26 March 2010

JA Happ and Building Bridges

from Sports Illustrated
 

I was watching the Braves-Phillies game on ESPN Wednesday, and JA Happ took the mound against Tim Hudson. Seeing Happ reminds me of a lot of things wrong in the advancement of sabermetrics. It's not his fault. He really has nothing to do with it, but his performance is a symbol of it.

Phillies fans love him, and why wouldn't they? The 27-year old comes in and goes 12-4 with a 2.89 ERA in 166 innings, and everything baseball fans have ever been told portrays this performance as a masterpiece of sorts. It's hard enough to have an ERA under 4 in the majors, and this guy just had an ERA under 3! If he had done it after just three starts, Philly fans would have known that he probably couldn't continue doing such an impressive job, but after 23 starts, it becomes more difficult to believe that he isn't that good.

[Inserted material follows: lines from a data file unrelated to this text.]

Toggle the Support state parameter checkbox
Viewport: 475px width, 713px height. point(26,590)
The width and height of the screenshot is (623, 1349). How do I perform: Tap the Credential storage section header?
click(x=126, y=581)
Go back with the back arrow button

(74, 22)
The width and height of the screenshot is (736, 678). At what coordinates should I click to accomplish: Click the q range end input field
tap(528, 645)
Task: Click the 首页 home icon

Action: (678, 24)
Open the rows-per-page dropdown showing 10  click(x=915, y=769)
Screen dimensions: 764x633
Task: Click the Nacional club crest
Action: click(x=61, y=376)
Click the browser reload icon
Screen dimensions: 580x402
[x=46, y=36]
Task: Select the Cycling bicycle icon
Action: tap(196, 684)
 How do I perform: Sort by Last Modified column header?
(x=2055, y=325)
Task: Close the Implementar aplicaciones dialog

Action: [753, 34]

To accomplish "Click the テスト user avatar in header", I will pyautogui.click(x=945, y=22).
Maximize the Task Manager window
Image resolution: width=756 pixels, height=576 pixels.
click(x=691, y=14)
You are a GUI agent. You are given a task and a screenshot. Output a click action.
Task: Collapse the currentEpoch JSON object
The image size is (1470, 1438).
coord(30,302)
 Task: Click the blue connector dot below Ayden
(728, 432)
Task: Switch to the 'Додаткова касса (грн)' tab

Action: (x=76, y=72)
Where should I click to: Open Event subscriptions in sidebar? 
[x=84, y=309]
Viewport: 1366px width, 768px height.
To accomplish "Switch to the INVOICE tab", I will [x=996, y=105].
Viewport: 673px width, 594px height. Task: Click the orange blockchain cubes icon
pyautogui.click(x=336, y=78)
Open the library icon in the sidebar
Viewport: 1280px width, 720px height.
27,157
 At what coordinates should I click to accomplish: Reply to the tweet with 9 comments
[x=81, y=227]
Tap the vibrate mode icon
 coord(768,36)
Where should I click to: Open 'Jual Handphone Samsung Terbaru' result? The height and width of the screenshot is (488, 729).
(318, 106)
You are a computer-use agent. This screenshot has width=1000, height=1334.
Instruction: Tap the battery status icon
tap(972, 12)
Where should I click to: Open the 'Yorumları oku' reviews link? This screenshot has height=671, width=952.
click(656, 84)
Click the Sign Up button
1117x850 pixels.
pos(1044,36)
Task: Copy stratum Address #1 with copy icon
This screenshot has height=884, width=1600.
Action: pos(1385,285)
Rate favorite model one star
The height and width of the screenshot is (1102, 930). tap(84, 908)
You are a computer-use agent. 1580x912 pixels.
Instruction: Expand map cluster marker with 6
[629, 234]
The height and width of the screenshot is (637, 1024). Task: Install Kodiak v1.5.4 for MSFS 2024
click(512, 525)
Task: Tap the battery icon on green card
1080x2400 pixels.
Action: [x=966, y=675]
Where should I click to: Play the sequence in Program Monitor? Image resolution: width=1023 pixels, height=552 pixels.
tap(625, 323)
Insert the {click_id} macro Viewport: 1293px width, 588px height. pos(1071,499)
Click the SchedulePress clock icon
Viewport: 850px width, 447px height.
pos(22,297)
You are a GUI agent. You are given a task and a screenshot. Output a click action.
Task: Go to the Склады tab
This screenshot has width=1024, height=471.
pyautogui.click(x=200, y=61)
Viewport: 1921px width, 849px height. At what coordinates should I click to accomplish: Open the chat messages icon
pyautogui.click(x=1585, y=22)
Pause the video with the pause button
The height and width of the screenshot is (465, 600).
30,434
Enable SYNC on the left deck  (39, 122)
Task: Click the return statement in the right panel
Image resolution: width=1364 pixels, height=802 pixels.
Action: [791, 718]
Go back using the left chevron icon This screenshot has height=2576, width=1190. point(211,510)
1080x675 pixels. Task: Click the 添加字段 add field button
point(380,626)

Of course, sabermetricians have other ideas. They've come to realize that wins and ERA are context-dependent and don't properly value a pitcher's performance. Wins do somewhat measure a pitcher's performance (he is the one pitching), but they also depend on run support, how long the pitcher pitches, defense, etc. ERA is similar. It does reflect, somewhat, a pitcher's performance, but it's also dependent on defense, where hit balls fall, scorer's decisions, etc. So when sabermetricians see the above statistics, they've been trained to be wary.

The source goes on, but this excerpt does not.